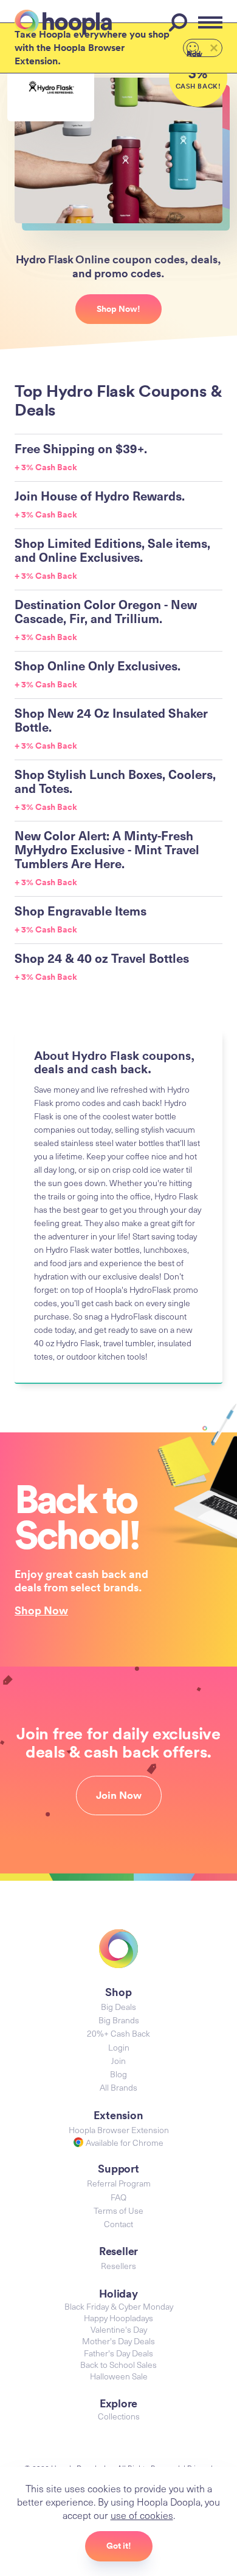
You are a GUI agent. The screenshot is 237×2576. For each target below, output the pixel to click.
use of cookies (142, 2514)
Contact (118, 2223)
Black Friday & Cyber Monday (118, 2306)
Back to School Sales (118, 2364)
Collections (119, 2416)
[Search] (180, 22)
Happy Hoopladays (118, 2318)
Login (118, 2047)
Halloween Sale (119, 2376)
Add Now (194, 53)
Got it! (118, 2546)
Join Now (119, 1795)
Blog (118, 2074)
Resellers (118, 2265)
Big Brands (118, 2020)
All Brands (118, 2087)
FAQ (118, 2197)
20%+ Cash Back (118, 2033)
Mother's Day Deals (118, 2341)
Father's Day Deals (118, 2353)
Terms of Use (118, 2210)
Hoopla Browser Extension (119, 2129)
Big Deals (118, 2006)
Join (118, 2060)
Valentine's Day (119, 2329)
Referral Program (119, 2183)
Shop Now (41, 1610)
--
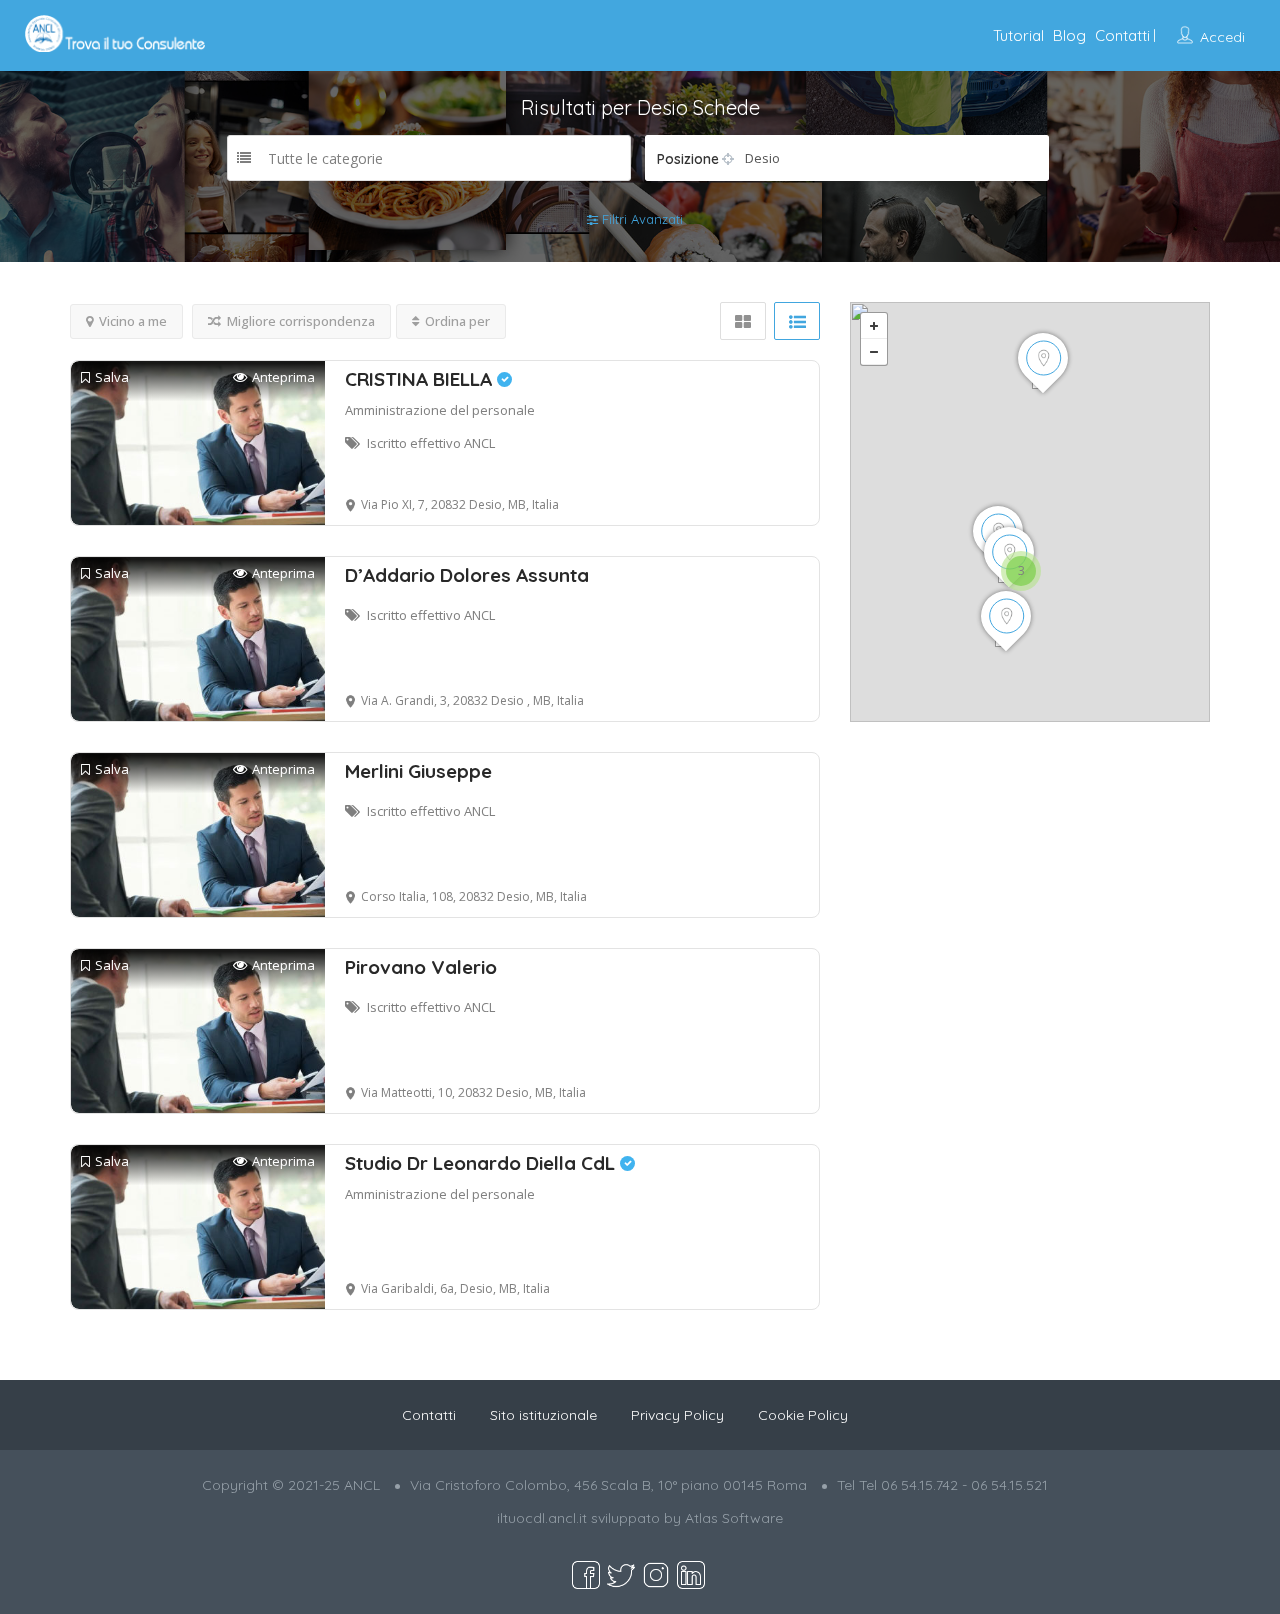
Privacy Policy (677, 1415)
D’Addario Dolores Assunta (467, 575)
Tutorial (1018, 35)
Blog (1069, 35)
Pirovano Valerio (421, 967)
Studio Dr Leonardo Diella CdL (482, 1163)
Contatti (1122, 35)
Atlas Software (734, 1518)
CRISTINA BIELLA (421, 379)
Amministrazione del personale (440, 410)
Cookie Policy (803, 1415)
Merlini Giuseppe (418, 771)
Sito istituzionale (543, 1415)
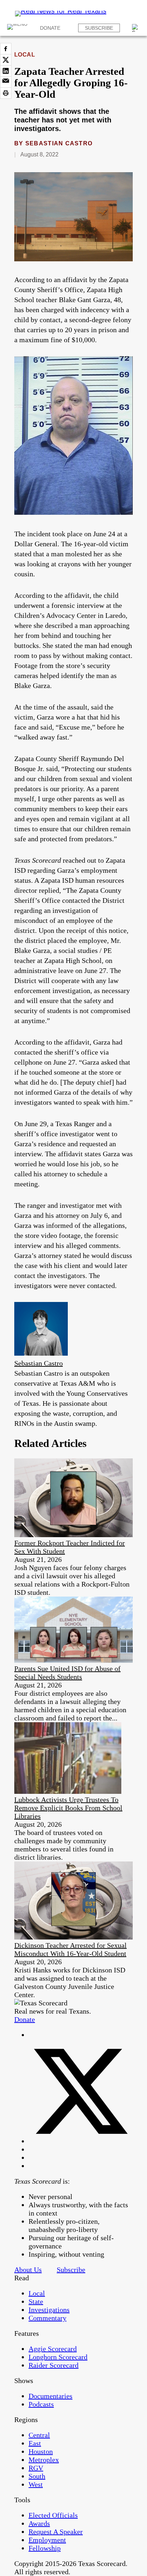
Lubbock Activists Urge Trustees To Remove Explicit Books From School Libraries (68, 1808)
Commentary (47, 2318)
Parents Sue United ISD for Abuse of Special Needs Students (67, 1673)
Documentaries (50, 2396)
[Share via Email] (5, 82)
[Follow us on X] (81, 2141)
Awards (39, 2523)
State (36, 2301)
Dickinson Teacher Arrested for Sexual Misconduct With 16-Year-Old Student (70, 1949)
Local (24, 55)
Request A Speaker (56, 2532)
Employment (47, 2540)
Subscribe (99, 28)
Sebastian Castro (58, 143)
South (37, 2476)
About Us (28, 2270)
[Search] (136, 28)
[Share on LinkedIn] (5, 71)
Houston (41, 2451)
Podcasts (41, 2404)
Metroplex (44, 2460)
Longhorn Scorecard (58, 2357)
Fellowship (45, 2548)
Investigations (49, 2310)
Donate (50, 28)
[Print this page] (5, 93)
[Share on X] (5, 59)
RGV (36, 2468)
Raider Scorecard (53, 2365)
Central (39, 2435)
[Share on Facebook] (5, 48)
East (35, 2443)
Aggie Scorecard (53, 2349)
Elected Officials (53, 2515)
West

§ TASK INSTRUCTIONS
Once the line with "You are a GUI" is found in the records above, print exactly that line and every line after it through the line with "Shop Now (41, 1610)".

§ SOLVED EXERCISE
You are a GUI agent. The screenshot is 237×2576. For each target below, output the pixel to click.
use of cookies (142, 2514)
Contact (118, 2223)
Black Friday & Cyber Monday (118, 2306)
Back to School Sales (118, 2364)
Collections (119, 2416)
[Search] (180, 22)
Happy Hoopladays (118, 2318)
Login (118, 2047)
Halloween Sale (119, 2376)
Add Now (194, 53)
Got it! (118, 2546)
Join Now (119, 1795)
Blog (118, 2074)
Resellers (118, 2265)
Big Brands (118, 2020)
All Brands (118, 2087)
FAQ (118, 2197)
20%+ Cash Back (118, 2033)
Mother's Day Deals (118, 2341)
Father's Day Deals (118, 2353)
Terms of Use (118, 2210)
Hoopla Browser Extension (119, 2129)
Big Deals (118, 2006)
Join (118, 2060)
Valentine's Day (119, 2329)
Referral Program (119, 2183)
Shop Now (41, 1610)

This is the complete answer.